Textauszug:
★ ★ ★ ★ ★

# Schweden Angelausrüstung ???



## toschi (29. Juni 2004)

Hallo Zusammen,

eigentlich wollten wir heuer nochmal nach Norwegen, aber hat sich leider anders ergeben. Jetzt fahren wir nur nach Schweden. Ich habe da aber ein paar Fragen.

Welche Rute und Rolle würdet ihr empfehlen?

Welche Köder und Farbe ist vielversprechend?

Ich habe nämlich ein Problem, da ich nur Norwegenausrüstung besitze, und die meiner Meinung nach zu groß dimensioniert ist für Schweden, muss ich mir noch eine Ausrüstung anschaffen. Ich war noch nie in Schweden, mir wurde nur gesagt das wir auf Schweden fahren, und dass es hauptsächlich Hechte gibt wo wir hinfahren.

Ich hoffe ihr könnt mir ein paar gute Tipps geben.

Gruß
Toschi


----------



## larsman100 (29. Juni 2004)

*AW: Schweden Angelausrüstung ???*

Hallo toshi
Schweden ist groß  
Angelt Ihr im Meer, im Fluß oder in einem der großen Seen?


----------



## peter II (29. Juni 2004)

*AW: Schweden Angelausrüstung ???*



			
				toschi schrieb:
			
		

> Hallo Zusammen,
> 
> eigentlich wollten wir heuer nochmal nach Norwegen, aber hat sich leider anders ergeben. Jetzt fahren wir nur nach Schweden. Ich habe da aber ein paar Fragen.

★ ★ ★ ★ ★

Ausgangsdaten:
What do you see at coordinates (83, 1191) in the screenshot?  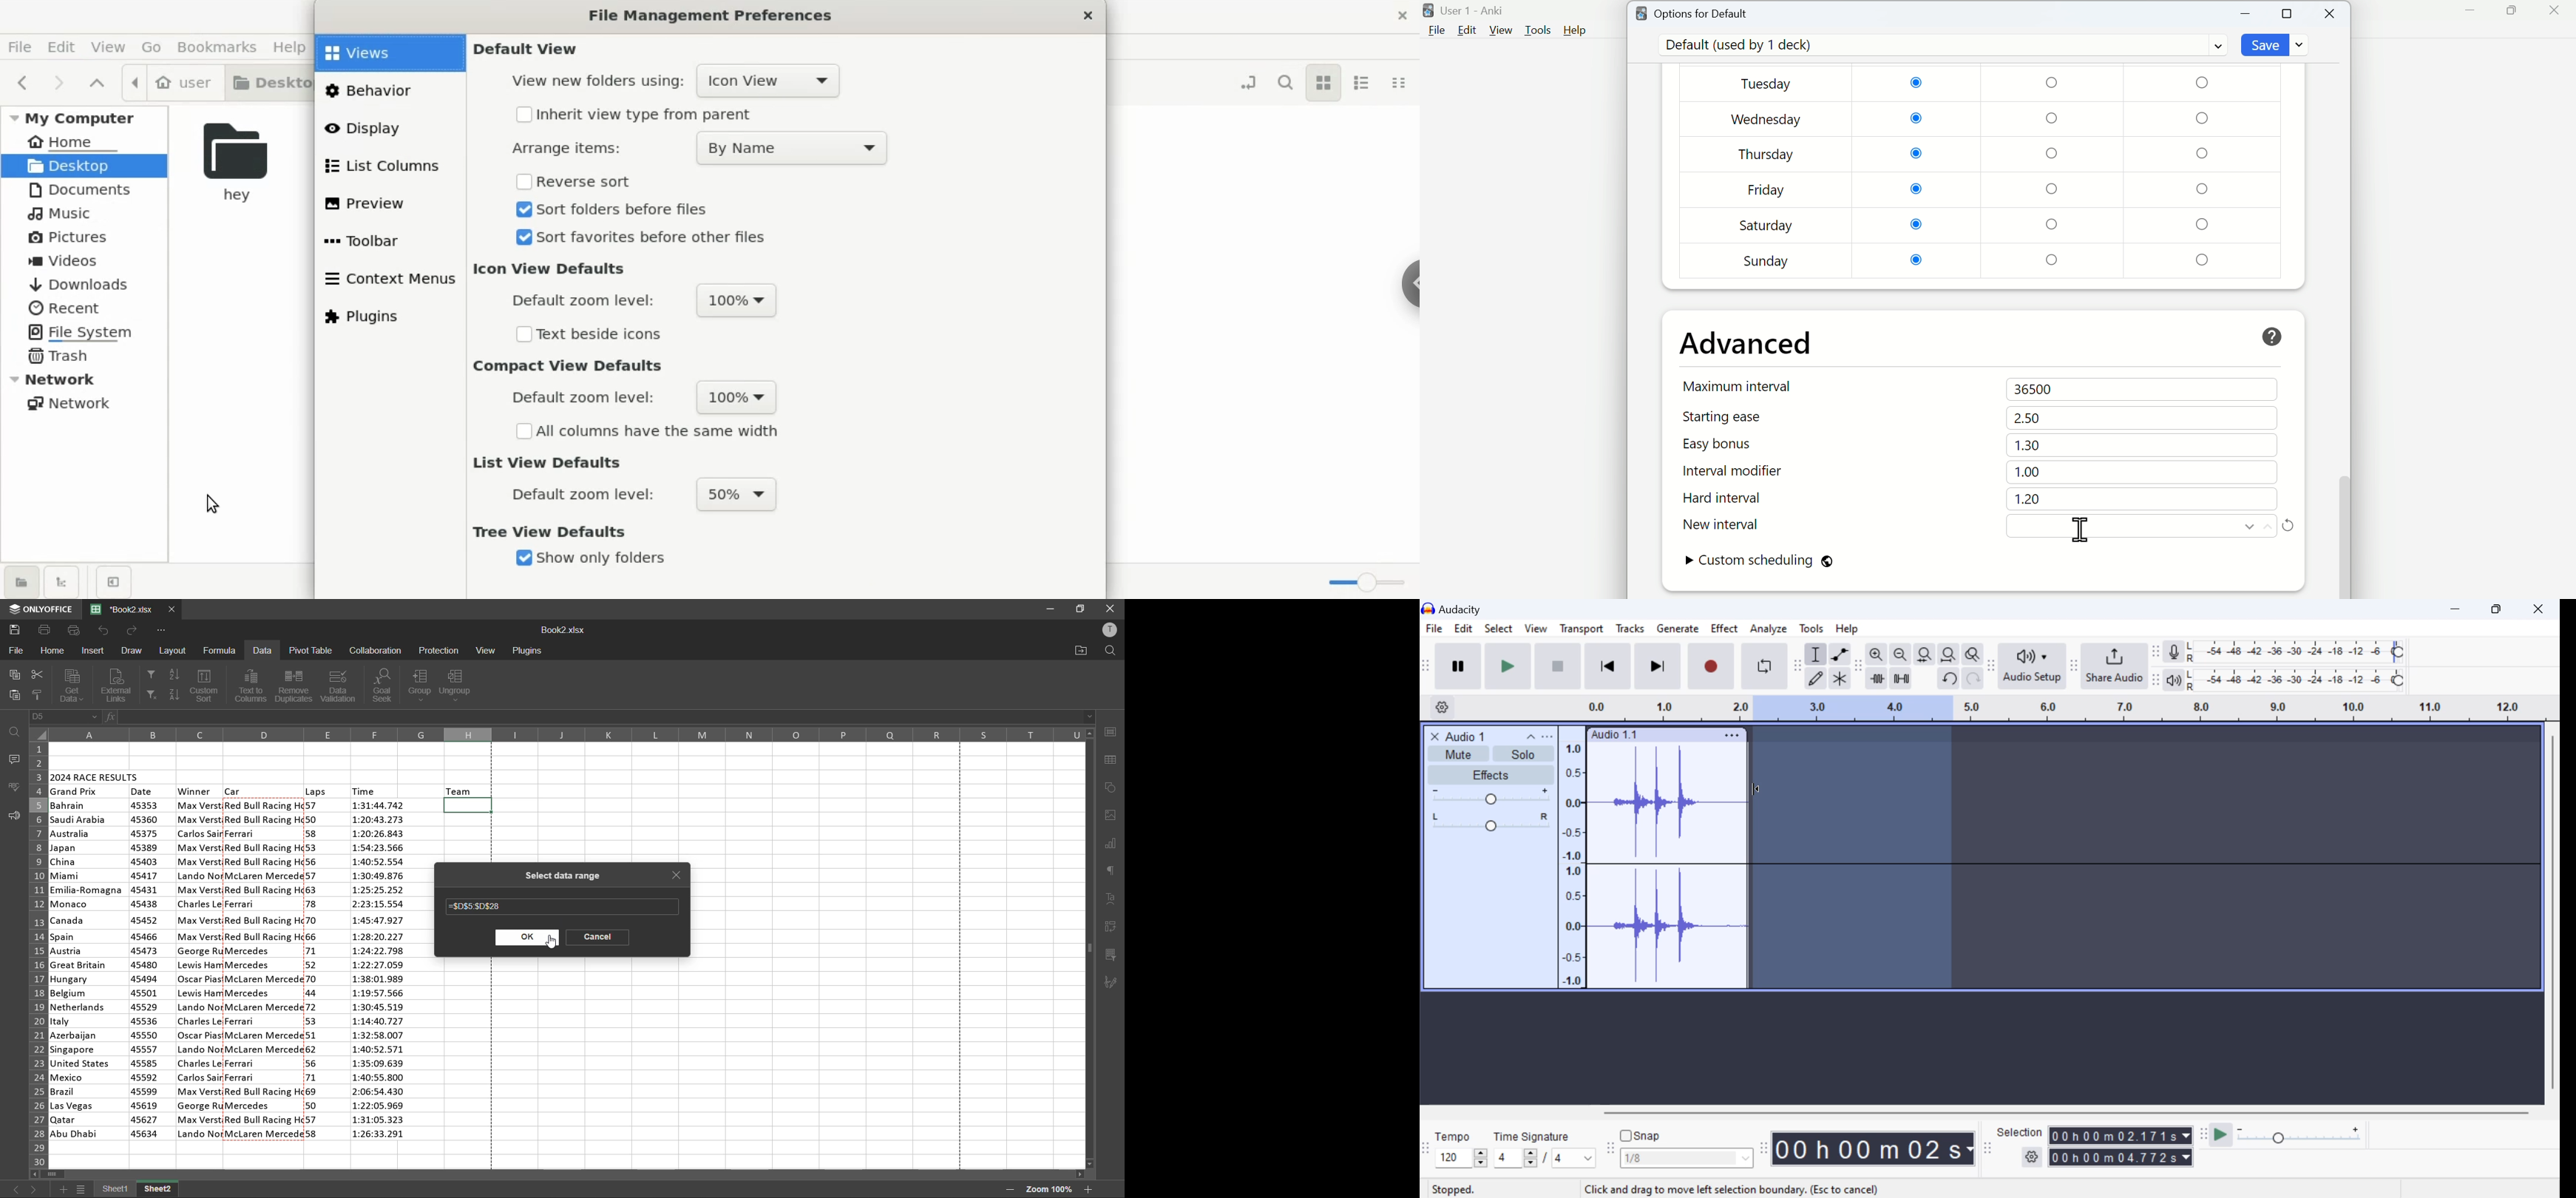 I see `sheet list` at bounding box center [83, 1191].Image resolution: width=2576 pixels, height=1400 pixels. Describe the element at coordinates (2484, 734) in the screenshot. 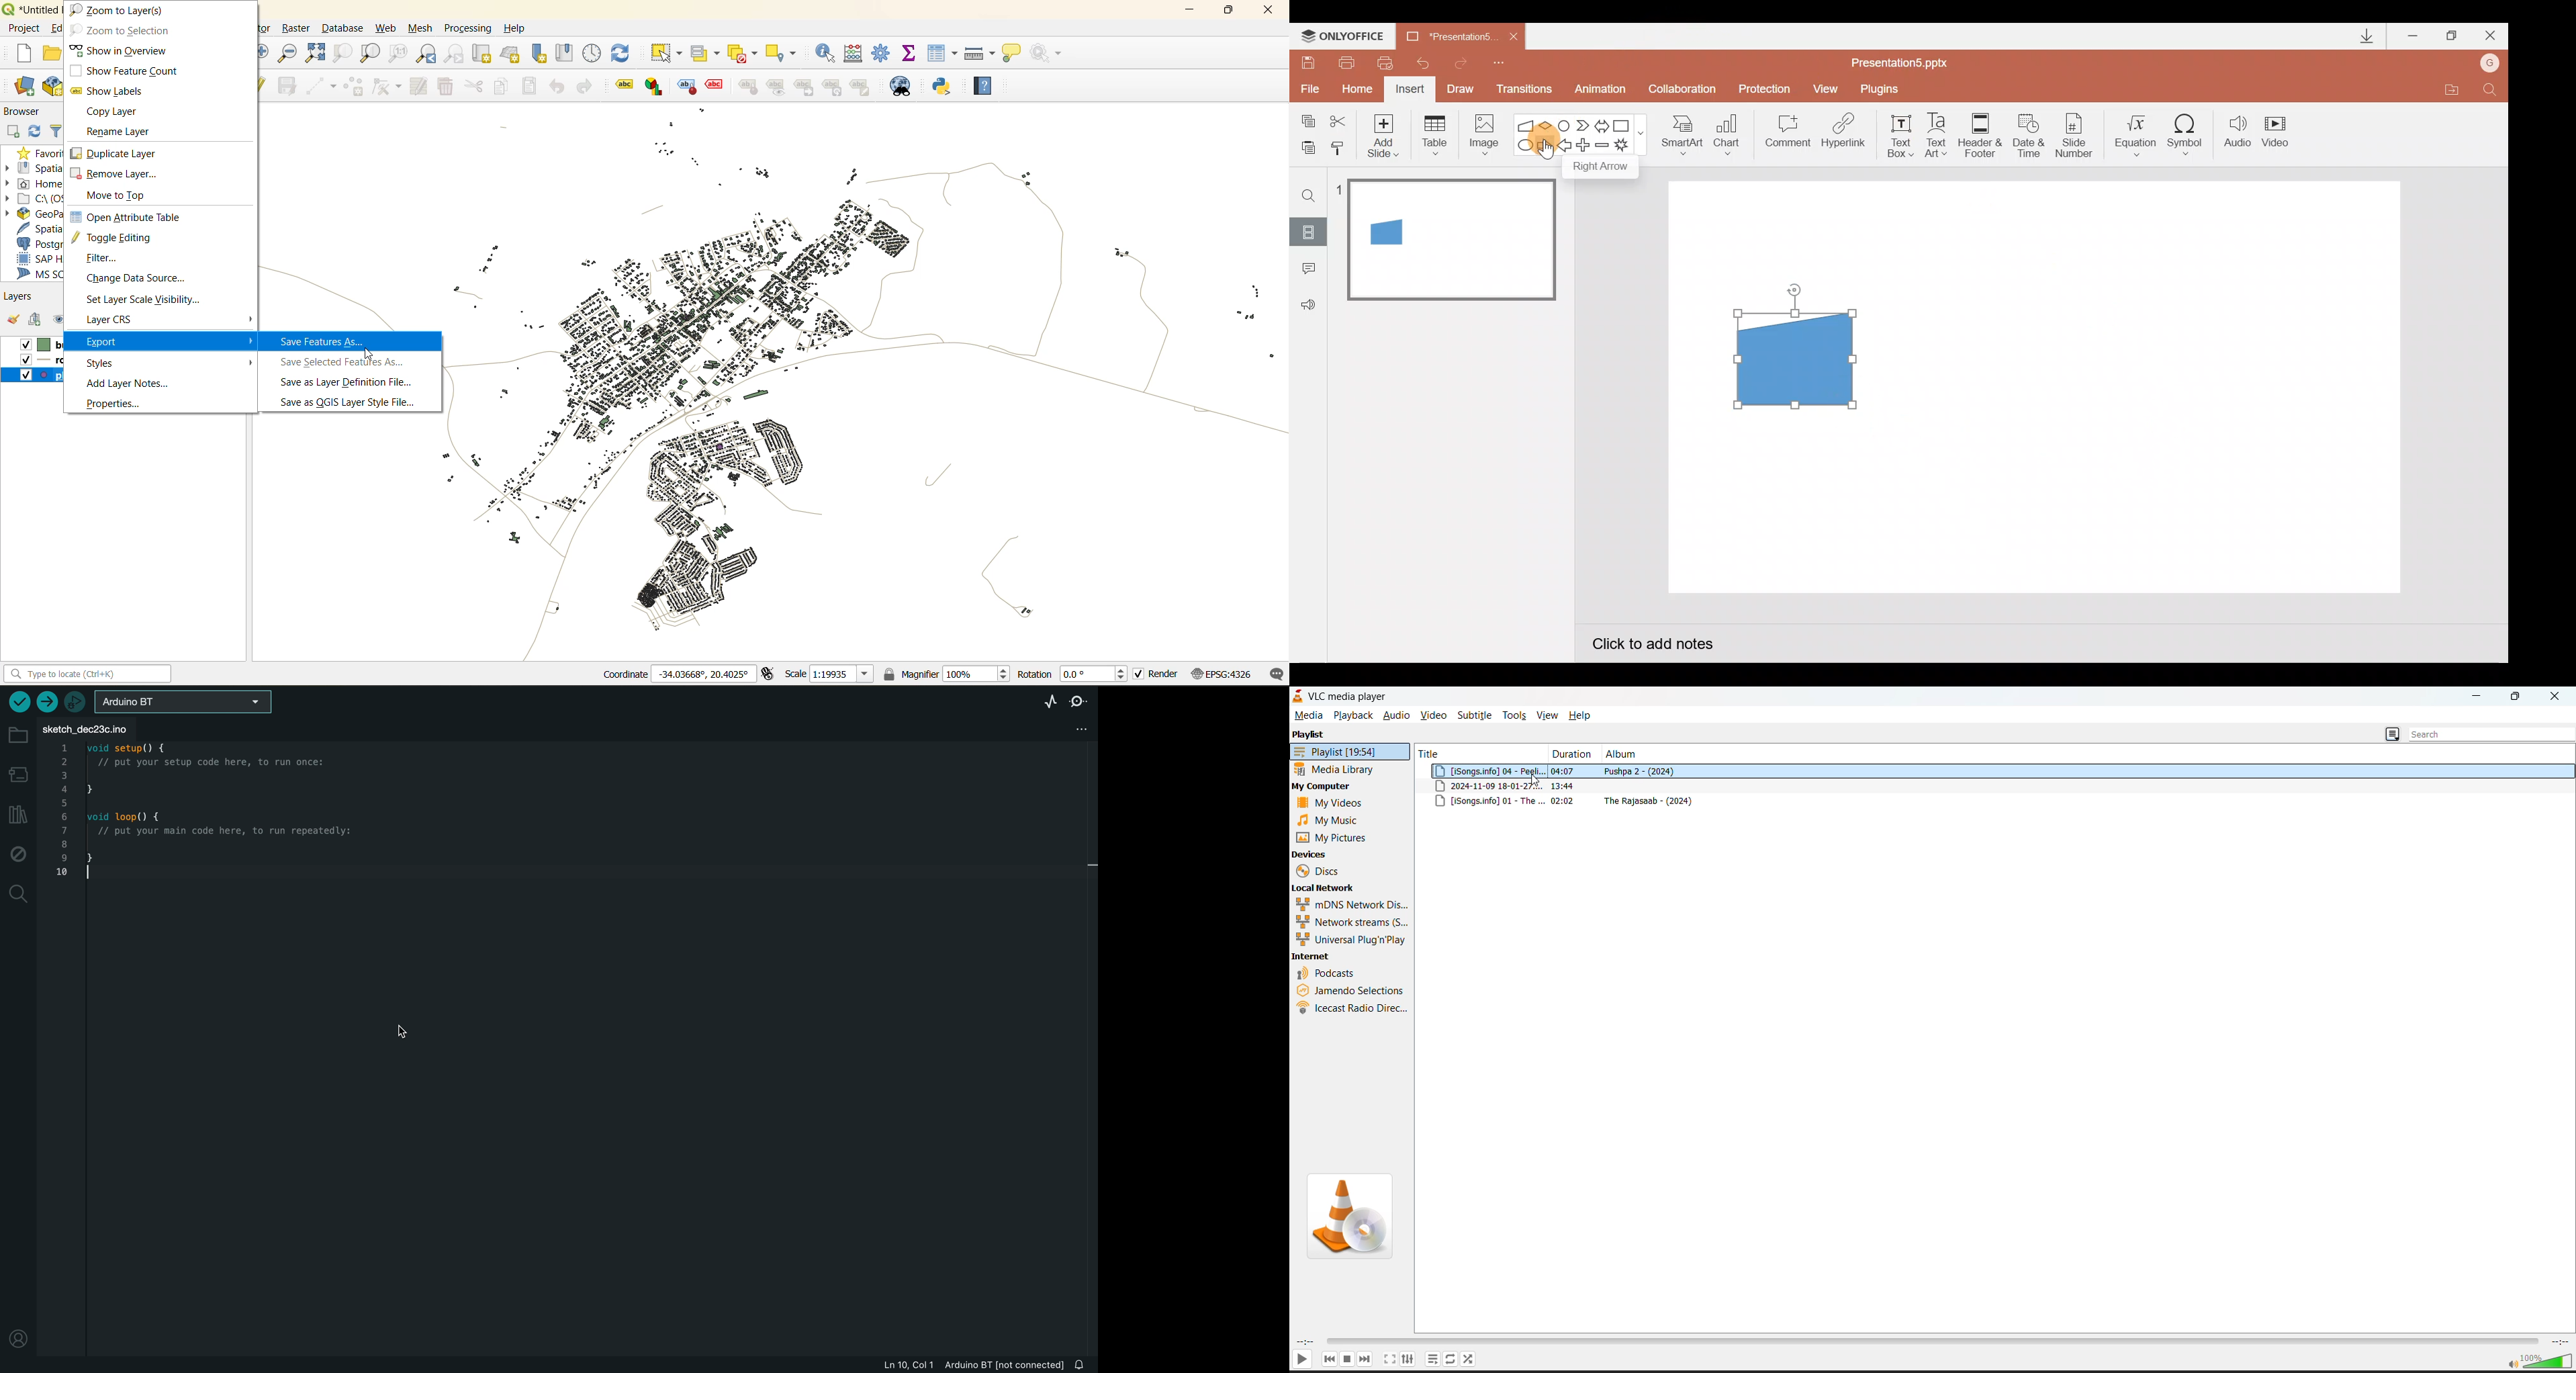

I see `search` at that location.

★ ★ ★ ★ ★

Arbeitsauftrag:
Zitieren Sie aus dem Textauszug über Angelausrüstung für Schweden wortgetreu die Stelle zwischen „## larsman100 (29.“ und „der großen Seen?“, beide einschließlich. Die Daten haben mit dem Textauszug inhaltlich nichts zu tun.

Lösung:
## larsman100 (29. Juni 2004)

*AW: Schweden Angelausrüstung ???*

Hallo toshi
Schweden ist groß  
Angelt Ihr im Meer, im Fluß oder in einem der großen Seen?